◆ **Extrait du document**:
· · · · ·
Les prévenus ont été relaxés du chef de tromperie en ce qui concerne la sauce Buitoni à la viande de bœuf pour absence de charges. En répression de la déclaration de culpabilité partielle, le tribunal a condamné la société Y à une peine d'amende de 15 000 et Monsieur X à une peine d'amende de 5 000 euro, le tribunal ordonnant en outre la publication du dispositif de sa décision dans le quotidien Ouest France.
Sur l'action civile des différentes parties civiles, le tribunal a déclaré l'ensemble des parties civiles recevables et a condamné solidairement Monsieur Rémy X et la société Y à leur payer diverses sommes à titre de dommages et intérêts et plus précisément au profit de l'Association Consommation, Logement, Cadre de Vie (ci-après CLCV), une somme de 20 000 euro à ce titre, en réparation du préjudice causé à l'intérêt collectif des consommateurs, outre celle de 2000 euro en application des dispositions de l'article 475-1 du Code de procédure pénale.
L'exécution provisoire de la décision au titre des dispositions civiles a été ordonnée.
L'Association Force Ouvrière a reçu la somme de 3 000 euro, à titre de dommages et intérêts, en réparation du préjudice causé à l'intérêt collectif des consommateurs.
L'Union Départementale des Associations Familiales de la Mayenne a reçu la somme de 4 000 euro sur le même fondement, outre 1 000 euro en vertu des dispositions de l'article 475-1 du Code de procédure pénale.
L'Union Départementale des Consommateurs UFC 53 a également reçu la somme de 4 000 euro sur le même fondement, outre 1 000 euro en vertu des dispositions de l'article 475-1 du Code de procédure pénale.
MOTIVATION
Sur la recevabilité:
Monsieur Rémy X et la société Y ont formé appel sur les intérêts civils du jugement ci-dessus par déclaration au greffe du Tribunal de grande instance de Lavale du 18 avril 2008.
L'association Consommation, Logement, Cadre de vie (CLCV), association nationale de consommateurs, a formé appel sur les dispositions civiles du jugement ci-dessus, cela, en date des 21 et 23 avril 2008.
Les appels seront déclarés recevables.
PRÉTENTIONS ET MOYENS DES PARTIES
La société Y et Monsieur X concluent à la limitation des montants des dommages et intérêts alloués aux associations de consommateurs, à hauteur d'un Euro symbolique, ou, à tout le moins réduire à de plus justes proportions le montant des dommages et intérêts qui leur ont été octroyés par les premiers juges.
· · · · ·
◆ **Exercices à réaliser**:
1: Répondez brièvement à ces questions sur l'extrait du jugement.
(a) Dans quel quotidien le tribunal a-t-il ordonné la publication du dispositif de sa décision ?
(b) Quelle somme l'Association Force Ouvrière a-t-elle reçue à titre de dommages et intérêts ?
(c) À quelle date Monsieur Rémy X et la société Y ont-ils formé appel par déclaration au greffe ?
2: Recopiez fidèlement l'extrait du jugement depuis « Les prévenus ont » jusqu'à « quotidien Ouest France. » inclus.
3: Prolongez l'extrait du jugement à partir de l'endroit où il s'arrête.
La liste qui vient ensuite n'a aucun rôle dans ce travail.

◆ **Données enregistrées**:
· · · · ·
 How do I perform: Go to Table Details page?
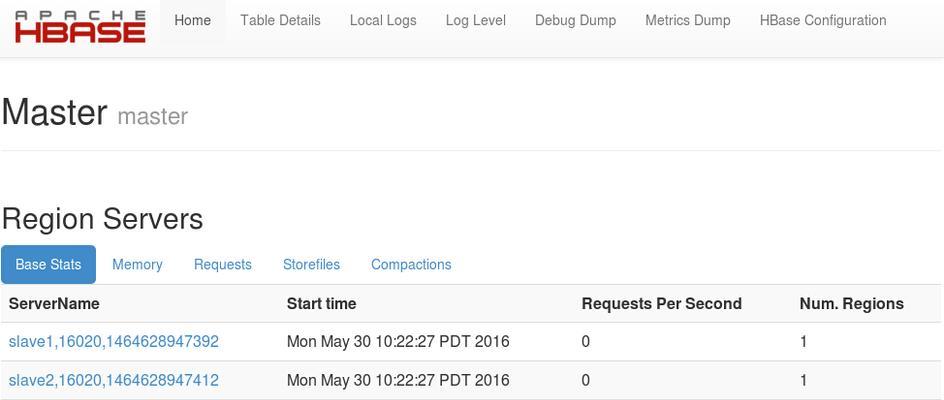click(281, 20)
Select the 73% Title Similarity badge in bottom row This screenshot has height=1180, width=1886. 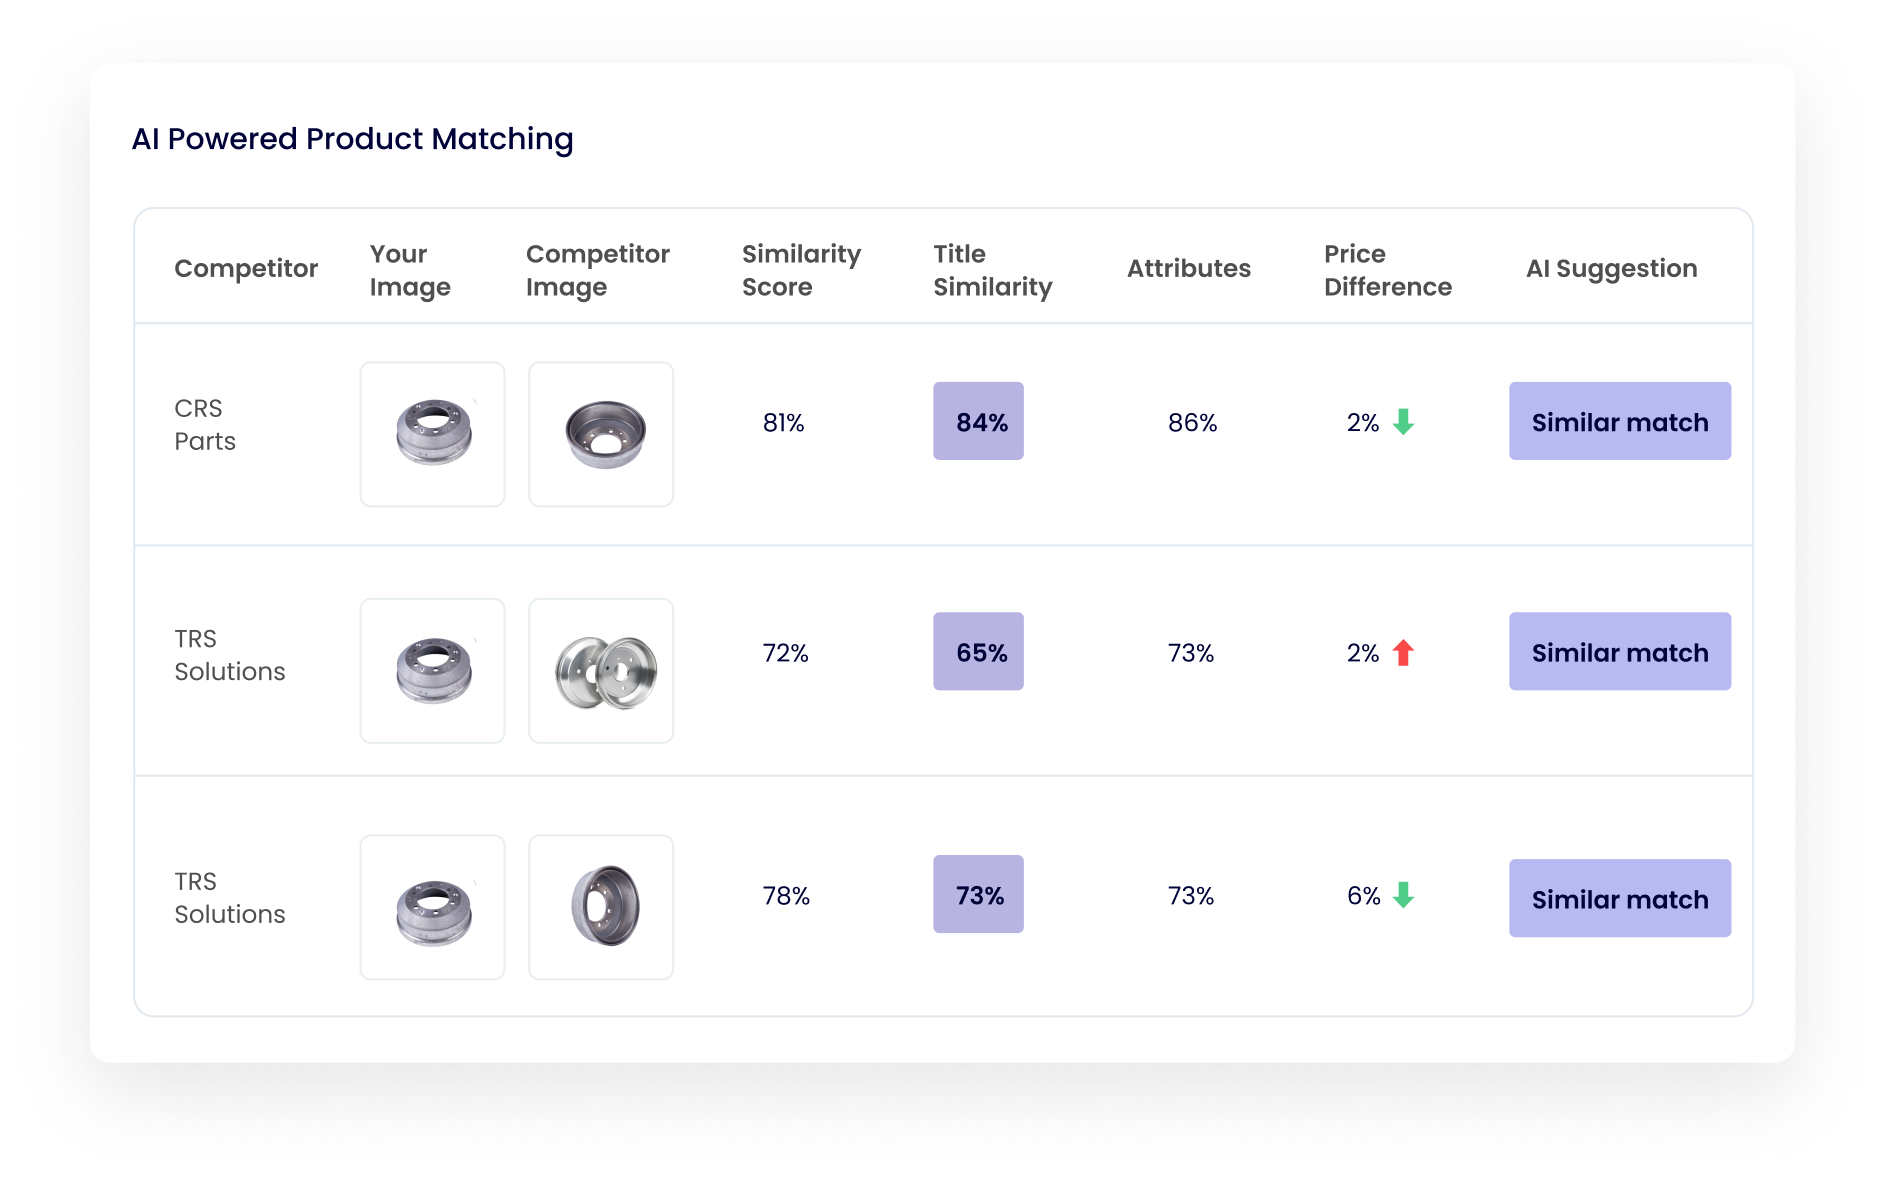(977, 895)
· · · · ·
◆ **Réponses dans l'ordre**:
1:
(a) Ouest France
(b) 3 000 euro
(c) Le 18 avril 2008

2:
Les prévenus ont été relaxés du chef de tromperie en ce qui concerne la sauce Buitoni à la viande de bœuf pour absence de charges. En répression de la déclaration de culpabilité partielle, le tribunal a condamné la société Y à une peine d'amende de 15 000 et Monsieur X à une peine d'amende de 5 000 euro, le tribunal ordonnant en outre la publication du dispositif de sa décision dans le quotidien Ouest France.

3:
La CLCV, appelante, demande que soit constaté le caractère définitif des dispositions statuant sur l'action publique;
Sur l'action civile, elle sollicite d'être reçue en son appel et de voir confirmer le jugement entrepris en ce qu'il a :
- Déclaré l'Association CLCV recevable en sa constitution de partie civile,
- Alloué la somme de 2 000 euro au titre des frais irrépétibles exposés devant les premiers juges.
Cette association de consommateurs demande de réformer le jugement entrepris pour le surplus et statuant à nouveau de:
- Constater que Monsieur Rémi X et la SAS Y ont commis le délit de tromperie aggravé à raison de la commercialisation des produits suivants :
- des peluches mini-fruit,
- des peluches lapin,
- des peluches bonhomme de neige,
- des anneaux de bougies.
- Condamner solidairement Monsieur Rémy X et la société Y à la publication d'un communiqué judiciaire dans trois quotidiens de diffusion nationale au choix de la CLCV, sans que le coût de chaque insertion ne puisse être inférieur à 5 000 euro et dont la teneur serait la suivante : "Par décision en date du 17 décembre 2008, la 2e chambre correctionnelle de la Cour d'appel d'Angers a constaté que Monsieur Rémy X à titre personnel et en qualité de représentant légal de, la société Y, ont commis le délit de tromperie, en l'espèce pour avoir trompé les consommateurs sur les risques inhérents à l'utilisation de produits et les contrôles effectués ceci rendant l'utilisation des dits produits dangereuse pour la santé de l'homme, en ayant commercialisé, dans des solderies exploitées sous l'enseigne Z des peluches destinées aux enfants, des guirlandes décoratives, des sarbacanes, des jouets mini fruits, des anneaux de bougie ne répondant pas aux règles de sécurité en vigueur. Ce communiqué est diffusé pour informer les consommateurs".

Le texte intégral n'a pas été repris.